Fairfax County was initially armed with four Mark 33 3 in/50 caliber guns in two twin turrets. The vessel was equipped with two Mk 63 gun control fire systems (GCFS) for the 3-inch guns, but these were removed in 1977–1978. The ship also had SPS-10 surface search radar. Atop the stern gate, the vessels mounted a helicopter deck. They had a maximum complement of 213 including 11 officers.

==Construction and career==
===United States Navy service===
The LST was ordered as the sixth hull of the third group of the Newport class in Fiscal Year 1967 and a contract was awarded on 15 July 1966. The ship was laid down on 28 March 1970 at San Diego, California, by the National Steel and Shipbuilding Company.

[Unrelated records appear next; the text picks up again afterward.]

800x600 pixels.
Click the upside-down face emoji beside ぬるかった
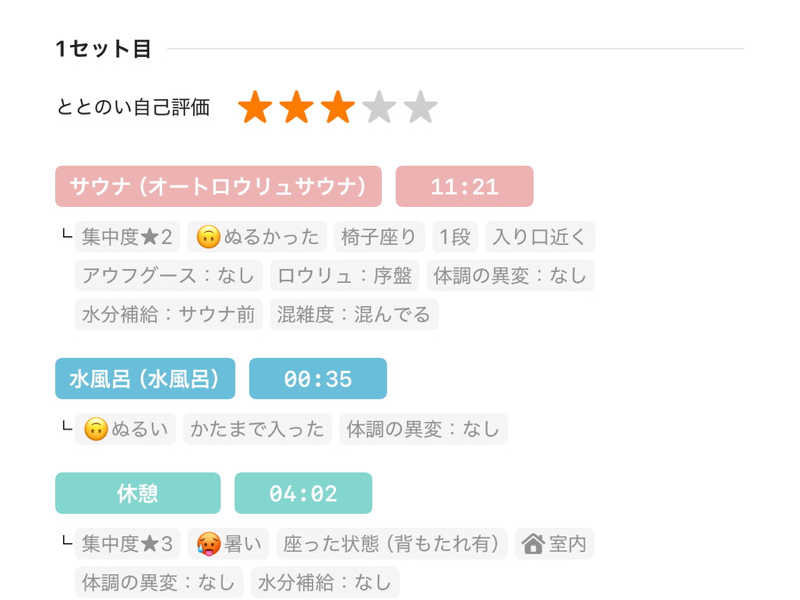pos(208,237)
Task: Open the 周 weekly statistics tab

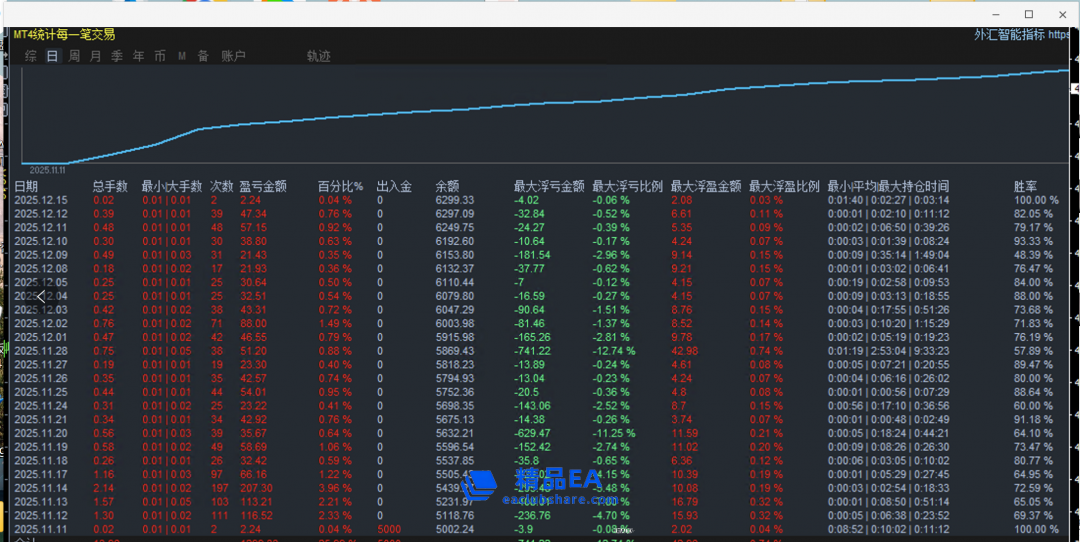Action: point(74,56)
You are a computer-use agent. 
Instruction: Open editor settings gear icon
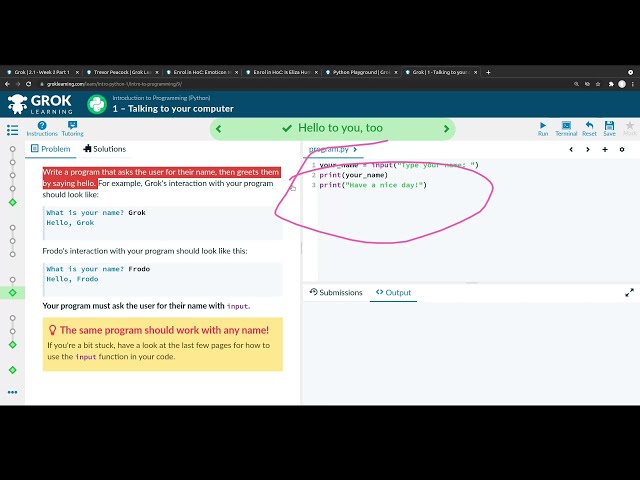(x=622, y=149)
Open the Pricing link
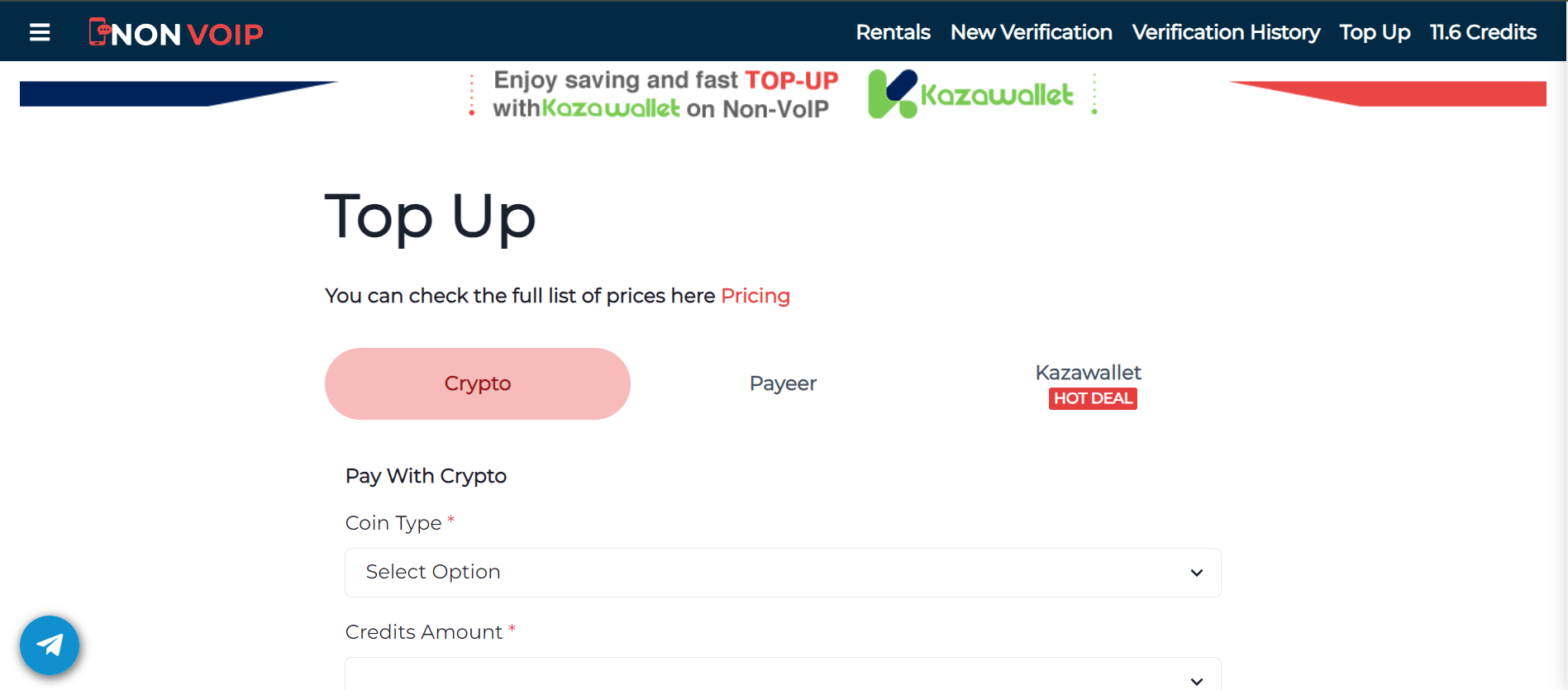Screen dimensions: 1568x690 pyautogui.click(x=755, y=296)
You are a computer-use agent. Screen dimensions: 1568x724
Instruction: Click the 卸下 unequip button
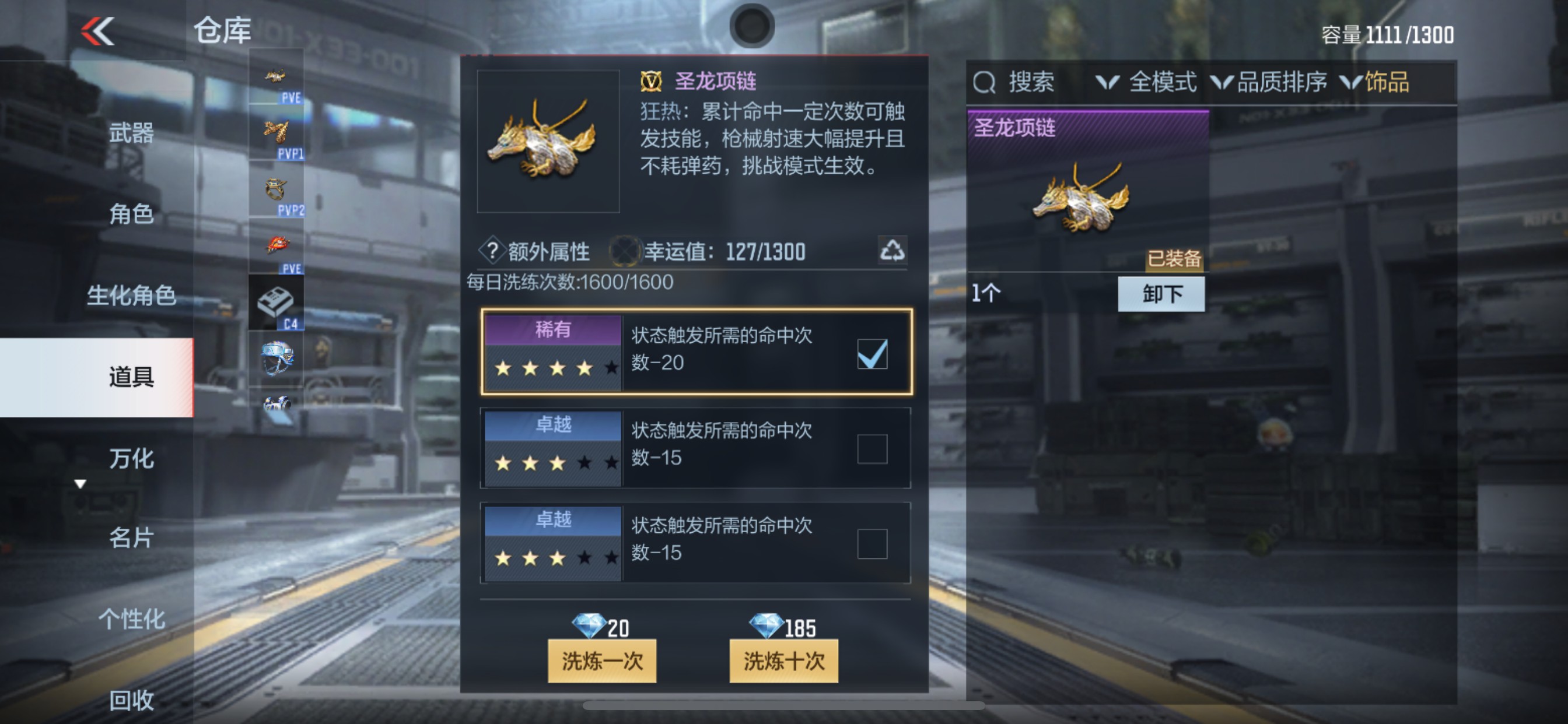tap(1161, 294)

Fairfax County was named for a county of that name in Virginia and launched on 19 December 1970, sponsored by the wife of James W. O'Grady. The vessel was commissioned on 16 October 1971 and assigned to Amphibious Force, Atlantic Fleet.

Fairfax County departed San Diego for the ship's new home port, Little Creek, Virginia via the Panama Canal. Into 1980, the tank landing ship alternated amphibious training operations along the east coast of the United States and in the Caribbean Sea with regular, extended deployments to the Mediterranean Sea. During the Gulf War, Fairfax County was one of three ships that comprised Marine Amphibious Ready Group 3-90 (MARG 3-90). MARG 3-90 was kept in the Mediterranean as a show of force to possible belligerent African nations while the United States was occupied in the Persian Gulf. MARG 3-90 departed Camp Lejeune, North Carolina on 7 August 1990 with a United States Marine Corps detachment and returned to Little Creek on 5 March 1991. Fairfax County was decommissioned and struck from the Naval Vessel Register on 17 August 1994. Fairfax County's bell is on display at the Fairfax County Government Center in Fairfax, Virginia.

===Royal Australian Navy service===

The LST was sold to the Royal Australian Navy as part of the Security Assistance Program on 27 September 1994. The ship was recommissioned as HMAS Manoora (L 52) on 25 November 1994 at Sydney, Australia. Manoora underwent conversion in May 1995 at Forgacs Shipbuilding, Newcastle, New South Wales. The LST was significantly modified by removing its bow ramps and adding another deck over the bow of the ship, allowing for a third landing spot and increased aviation fuel capacity. Over the new deck two LCM-8 landing craft were carried when the third landing spot was not in use, and were handled by a 70-ton crane. Improved medical facilities were also constructed. A hangar was installed aft, allowing for the stowage of four Seahawk helicopters. Manoora was based at Sydney. Manoora was taken out of service on 27 May 2011 and replaced by and the s. Manoora was towed back to the United States in October 2013 and arrived in New Orleans, Louisiana, for scrapping by Southern Scrap Recycling.